This paper propose several contributions including (1) EngagingImageNet: a large scale dataset of tweet images alongside engagement metrics like user likes, (2) EngageNet: A VLM trained on EngagingImageNet to predict engagement and (3) Engagement Arena: A benchmarking platform to use EngageNet scores to evaluate multiple generation models on their capacity to generate engaging images.
The major strengths of the work are: 1) the idea and direction of engagement-optimized image generation is quite important and novel 2) The large scale data set EngagingImageNet and the EngageNet (assume it will be released) is an important contribution and should be helpful to the research community 3) Multiple strategies for enhancing the engagement, during run-time and train-time, are discussed, and shown to have notable improvement.
The major weaknesses are: 1) data set bias since EngagingImageNet contains mostly of corporate images 2) lack of human evaluation study to show the engagement is indeed improved 3) some technical parts like negative sampling are not clear enough. 4) some related works are mising as pointed out reviewer wzeb.

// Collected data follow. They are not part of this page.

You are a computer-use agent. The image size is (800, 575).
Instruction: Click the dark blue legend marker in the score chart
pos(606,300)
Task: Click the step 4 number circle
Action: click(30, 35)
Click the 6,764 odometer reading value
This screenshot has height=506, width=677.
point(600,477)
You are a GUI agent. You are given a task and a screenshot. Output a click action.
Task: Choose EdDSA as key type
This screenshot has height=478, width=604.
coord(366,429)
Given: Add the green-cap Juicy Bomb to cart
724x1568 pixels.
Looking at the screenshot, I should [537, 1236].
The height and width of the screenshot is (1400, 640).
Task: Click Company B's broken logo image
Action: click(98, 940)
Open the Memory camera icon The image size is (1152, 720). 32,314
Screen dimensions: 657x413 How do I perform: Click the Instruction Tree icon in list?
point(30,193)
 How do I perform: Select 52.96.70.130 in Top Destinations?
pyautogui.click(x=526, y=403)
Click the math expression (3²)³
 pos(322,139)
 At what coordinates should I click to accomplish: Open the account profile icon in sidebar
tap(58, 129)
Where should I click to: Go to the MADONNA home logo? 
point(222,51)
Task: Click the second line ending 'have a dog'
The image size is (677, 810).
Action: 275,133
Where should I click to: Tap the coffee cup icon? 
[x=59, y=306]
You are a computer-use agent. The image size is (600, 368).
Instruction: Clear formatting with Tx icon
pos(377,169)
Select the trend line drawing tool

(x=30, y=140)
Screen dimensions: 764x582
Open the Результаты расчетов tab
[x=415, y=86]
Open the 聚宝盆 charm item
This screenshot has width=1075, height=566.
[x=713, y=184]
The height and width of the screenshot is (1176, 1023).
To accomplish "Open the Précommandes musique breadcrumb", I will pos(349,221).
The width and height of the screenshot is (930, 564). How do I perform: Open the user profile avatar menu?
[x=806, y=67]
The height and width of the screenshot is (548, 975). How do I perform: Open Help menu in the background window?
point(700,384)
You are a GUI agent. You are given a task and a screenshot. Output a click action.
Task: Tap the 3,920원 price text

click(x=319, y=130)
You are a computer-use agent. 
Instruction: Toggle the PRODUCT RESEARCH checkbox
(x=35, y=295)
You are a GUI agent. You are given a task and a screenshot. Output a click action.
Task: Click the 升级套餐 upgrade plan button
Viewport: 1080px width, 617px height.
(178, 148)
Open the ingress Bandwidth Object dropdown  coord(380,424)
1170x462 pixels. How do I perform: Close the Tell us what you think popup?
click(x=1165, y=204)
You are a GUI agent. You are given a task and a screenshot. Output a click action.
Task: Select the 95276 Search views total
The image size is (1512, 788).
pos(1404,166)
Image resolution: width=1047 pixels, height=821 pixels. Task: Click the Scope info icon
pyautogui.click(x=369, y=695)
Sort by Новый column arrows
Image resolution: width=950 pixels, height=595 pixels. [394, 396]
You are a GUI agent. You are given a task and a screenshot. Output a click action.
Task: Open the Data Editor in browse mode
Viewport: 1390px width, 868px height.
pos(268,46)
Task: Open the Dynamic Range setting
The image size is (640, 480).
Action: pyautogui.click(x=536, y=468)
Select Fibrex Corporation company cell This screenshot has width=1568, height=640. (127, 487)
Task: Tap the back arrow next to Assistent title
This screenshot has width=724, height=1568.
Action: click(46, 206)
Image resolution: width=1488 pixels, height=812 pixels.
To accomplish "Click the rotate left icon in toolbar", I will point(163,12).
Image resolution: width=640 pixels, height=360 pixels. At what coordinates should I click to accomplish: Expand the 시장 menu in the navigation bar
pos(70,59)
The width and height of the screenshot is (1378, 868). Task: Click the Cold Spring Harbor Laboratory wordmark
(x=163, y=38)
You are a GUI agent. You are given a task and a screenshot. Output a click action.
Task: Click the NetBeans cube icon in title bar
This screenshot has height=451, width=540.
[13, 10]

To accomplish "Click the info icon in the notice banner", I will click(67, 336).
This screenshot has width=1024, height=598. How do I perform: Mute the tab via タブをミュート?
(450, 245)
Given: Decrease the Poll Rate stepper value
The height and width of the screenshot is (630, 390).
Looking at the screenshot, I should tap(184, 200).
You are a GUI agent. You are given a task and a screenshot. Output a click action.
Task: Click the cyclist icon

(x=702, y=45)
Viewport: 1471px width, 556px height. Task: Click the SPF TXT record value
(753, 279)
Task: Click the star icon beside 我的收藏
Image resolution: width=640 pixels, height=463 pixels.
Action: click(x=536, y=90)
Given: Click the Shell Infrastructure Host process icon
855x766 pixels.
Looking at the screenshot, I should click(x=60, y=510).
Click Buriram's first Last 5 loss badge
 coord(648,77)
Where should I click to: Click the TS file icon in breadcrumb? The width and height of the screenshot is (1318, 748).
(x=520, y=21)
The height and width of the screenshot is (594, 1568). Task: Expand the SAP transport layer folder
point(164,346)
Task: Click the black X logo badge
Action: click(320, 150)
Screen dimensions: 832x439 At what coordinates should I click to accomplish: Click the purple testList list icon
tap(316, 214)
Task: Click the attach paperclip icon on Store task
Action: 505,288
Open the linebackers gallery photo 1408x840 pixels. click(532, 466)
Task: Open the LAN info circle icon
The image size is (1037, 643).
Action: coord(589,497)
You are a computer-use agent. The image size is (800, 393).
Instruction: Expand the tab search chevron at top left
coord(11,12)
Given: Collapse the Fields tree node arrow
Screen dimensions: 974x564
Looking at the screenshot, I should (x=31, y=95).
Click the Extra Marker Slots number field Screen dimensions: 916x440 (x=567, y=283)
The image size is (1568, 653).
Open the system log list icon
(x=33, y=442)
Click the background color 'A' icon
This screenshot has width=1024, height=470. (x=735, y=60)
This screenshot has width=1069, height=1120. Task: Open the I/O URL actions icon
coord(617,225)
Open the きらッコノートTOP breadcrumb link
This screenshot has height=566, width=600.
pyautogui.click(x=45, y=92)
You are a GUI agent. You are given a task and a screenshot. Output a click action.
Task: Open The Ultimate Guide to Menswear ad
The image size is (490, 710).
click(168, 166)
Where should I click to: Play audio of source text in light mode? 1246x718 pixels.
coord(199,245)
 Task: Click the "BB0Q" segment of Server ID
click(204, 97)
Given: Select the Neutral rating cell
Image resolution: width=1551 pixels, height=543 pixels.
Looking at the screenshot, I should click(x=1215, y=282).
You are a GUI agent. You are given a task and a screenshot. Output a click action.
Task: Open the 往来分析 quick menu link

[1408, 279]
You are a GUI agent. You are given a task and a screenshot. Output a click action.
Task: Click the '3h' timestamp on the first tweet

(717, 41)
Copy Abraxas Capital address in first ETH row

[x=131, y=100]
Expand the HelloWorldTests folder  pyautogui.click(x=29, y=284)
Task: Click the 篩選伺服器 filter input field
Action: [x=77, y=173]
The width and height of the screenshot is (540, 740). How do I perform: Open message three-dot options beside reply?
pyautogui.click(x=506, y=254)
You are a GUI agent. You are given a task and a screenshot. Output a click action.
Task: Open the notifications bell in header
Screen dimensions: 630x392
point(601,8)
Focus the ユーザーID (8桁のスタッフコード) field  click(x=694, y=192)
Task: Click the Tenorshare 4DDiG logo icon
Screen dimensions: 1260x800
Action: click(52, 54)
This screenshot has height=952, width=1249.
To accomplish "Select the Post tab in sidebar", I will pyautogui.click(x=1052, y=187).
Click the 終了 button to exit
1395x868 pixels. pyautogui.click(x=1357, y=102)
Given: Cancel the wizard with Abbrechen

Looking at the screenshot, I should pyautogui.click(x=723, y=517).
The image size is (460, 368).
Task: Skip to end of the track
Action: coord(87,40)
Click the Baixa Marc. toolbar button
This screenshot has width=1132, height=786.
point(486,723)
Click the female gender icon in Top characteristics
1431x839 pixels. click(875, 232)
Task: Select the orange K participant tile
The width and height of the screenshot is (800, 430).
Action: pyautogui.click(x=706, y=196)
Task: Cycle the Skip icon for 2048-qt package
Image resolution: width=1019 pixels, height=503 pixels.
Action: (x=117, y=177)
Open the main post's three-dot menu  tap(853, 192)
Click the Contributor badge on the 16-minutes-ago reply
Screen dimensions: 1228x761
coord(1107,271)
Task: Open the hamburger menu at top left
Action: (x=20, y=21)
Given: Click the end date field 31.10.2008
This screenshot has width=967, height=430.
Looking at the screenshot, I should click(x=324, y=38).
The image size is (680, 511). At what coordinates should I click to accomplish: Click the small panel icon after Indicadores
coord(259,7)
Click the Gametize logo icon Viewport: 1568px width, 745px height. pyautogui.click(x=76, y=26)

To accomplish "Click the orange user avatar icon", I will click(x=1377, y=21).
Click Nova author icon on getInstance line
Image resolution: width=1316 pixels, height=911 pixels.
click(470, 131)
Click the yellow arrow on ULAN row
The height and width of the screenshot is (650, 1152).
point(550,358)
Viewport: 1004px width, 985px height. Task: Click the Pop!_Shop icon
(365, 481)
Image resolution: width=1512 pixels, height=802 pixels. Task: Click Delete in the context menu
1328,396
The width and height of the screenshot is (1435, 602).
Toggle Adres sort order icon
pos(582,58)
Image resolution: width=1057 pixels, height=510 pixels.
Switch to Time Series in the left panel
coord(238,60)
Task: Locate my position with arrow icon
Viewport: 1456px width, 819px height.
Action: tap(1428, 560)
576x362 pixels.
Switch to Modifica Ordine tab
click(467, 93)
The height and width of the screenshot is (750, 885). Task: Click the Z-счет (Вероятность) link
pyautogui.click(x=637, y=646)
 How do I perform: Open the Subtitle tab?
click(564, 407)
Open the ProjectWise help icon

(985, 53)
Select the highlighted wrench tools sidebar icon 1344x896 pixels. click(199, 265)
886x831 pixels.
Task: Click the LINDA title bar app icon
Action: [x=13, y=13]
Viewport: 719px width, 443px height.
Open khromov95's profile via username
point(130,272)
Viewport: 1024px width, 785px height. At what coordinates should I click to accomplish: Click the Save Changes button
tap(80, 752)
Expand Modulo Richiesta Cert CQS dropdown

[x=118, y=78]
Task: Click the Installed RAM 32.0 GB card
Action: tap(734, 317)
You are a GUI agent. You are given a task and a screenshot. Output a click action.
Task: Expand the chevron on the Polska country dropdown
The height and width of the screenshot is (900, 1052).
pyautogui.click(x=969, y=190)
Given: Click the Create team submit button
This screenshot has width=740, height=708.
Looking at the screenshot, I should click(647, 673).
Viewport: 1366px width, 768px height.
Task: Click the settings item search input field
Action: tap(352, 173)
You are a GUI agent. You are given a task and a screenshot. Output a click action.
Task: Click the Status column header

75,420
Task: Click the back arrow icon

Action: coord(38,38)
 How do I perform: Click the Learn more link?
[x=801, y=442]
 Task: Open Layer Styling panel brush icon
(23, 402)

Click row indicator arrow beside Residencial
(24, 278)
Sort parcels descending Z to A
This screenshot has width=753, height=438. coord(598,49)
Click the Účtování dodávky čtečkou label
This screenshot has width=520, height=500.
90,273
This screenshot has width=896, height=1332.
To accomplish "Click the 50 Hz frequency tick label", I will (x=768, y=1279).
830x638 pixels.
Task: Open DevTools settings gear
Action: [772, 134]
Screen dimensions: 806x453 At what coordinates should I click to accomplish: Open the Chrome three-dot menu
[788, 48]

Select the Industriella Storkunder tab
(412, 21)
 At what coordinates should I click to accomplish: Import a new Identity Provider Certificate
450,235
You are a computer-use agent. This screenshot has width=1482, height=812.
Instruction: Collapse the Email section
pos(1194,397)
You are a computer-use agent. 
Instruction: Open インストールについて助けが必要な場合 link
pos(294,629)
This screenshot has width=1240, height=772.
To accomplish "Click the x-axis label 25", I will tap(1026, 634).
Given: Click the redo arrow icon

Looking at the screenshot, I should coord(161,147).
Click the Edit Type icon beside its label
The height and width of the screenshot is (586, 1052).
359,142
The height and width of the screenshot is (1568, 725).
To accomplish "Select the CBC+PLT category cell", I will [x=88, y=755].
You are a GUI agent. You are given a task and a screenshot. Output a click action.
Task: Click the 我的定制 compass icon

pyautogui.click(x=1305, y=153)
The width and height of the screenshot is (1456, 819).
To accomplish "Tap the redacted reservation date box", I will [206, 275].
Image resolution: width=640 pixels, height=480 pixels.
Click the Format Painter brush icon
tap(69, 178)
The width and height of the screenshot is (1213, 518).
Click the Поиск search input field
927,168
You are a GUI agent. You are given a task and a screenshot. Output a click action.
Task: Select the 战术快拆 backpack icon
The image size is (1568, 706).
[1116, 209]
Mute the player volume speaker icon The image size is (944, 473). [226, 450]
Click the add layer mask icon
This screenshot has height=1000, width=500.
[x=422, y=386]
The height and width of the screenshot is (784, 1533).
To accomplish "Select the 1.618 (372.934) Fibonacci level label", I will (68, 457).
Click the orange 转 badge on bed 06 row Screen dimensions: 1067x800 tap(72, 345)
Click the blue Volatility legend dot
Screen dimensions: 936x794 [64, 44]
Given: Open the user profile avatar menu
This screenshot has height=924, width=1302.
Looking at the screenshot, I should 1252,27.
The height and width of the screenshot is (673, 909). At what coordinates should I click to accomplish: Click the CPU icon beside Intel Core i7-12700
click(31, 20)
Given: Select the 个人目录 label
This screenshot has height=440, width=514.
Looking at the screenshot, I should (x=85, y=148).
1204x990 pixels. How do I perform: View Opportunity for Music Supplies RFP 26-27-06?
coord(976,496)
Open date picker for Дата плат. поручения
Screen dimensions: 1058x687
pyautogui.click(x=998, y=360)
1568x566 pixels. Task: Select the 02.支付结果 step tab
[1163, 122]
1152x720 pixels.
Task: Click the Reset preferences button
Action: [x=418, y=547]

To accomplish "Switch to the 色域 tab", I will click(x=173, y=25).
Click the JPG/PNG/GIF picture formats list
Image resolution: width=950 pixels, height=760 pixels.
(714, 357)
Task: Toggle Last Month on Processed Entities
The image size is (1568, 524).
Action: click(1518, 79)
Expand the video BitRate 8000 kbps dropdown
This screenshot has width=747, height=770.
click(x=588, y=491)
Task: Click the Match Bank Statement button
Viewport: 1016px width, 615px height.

Even though the data set EngagingImageNet may have some bias, but given its novelty and scale, I feel it is quite helpful to the research community. Moreover, multiple methods are explored to improve the engagement of the generated images. I agree a human evaluation study will make the experiment results more convincing, but current results also provide enough interesting observations and insights.
审稿人讨论附加意见
Reviewer wnMa asked questions about making it possible for researchers with limited resources to follow the work, and the authors addressed it quite well by what these researchers can benefit from open-sourced EngagementArena, EngagingImageNet, and EngageNet. Authors also provided good answers of future directions etc.
Reviewer mpVe asked about data set bias and whether the proposed method can generalize to other engagement data? Authors provided experiments on FlickrUser dataset to show the generazation.
Reviewer k6Wd asked multiple questions about technical and experiment details, and reviewer wzeb asked questions about related works and some additional experiments, most of which are addressed well by the authors.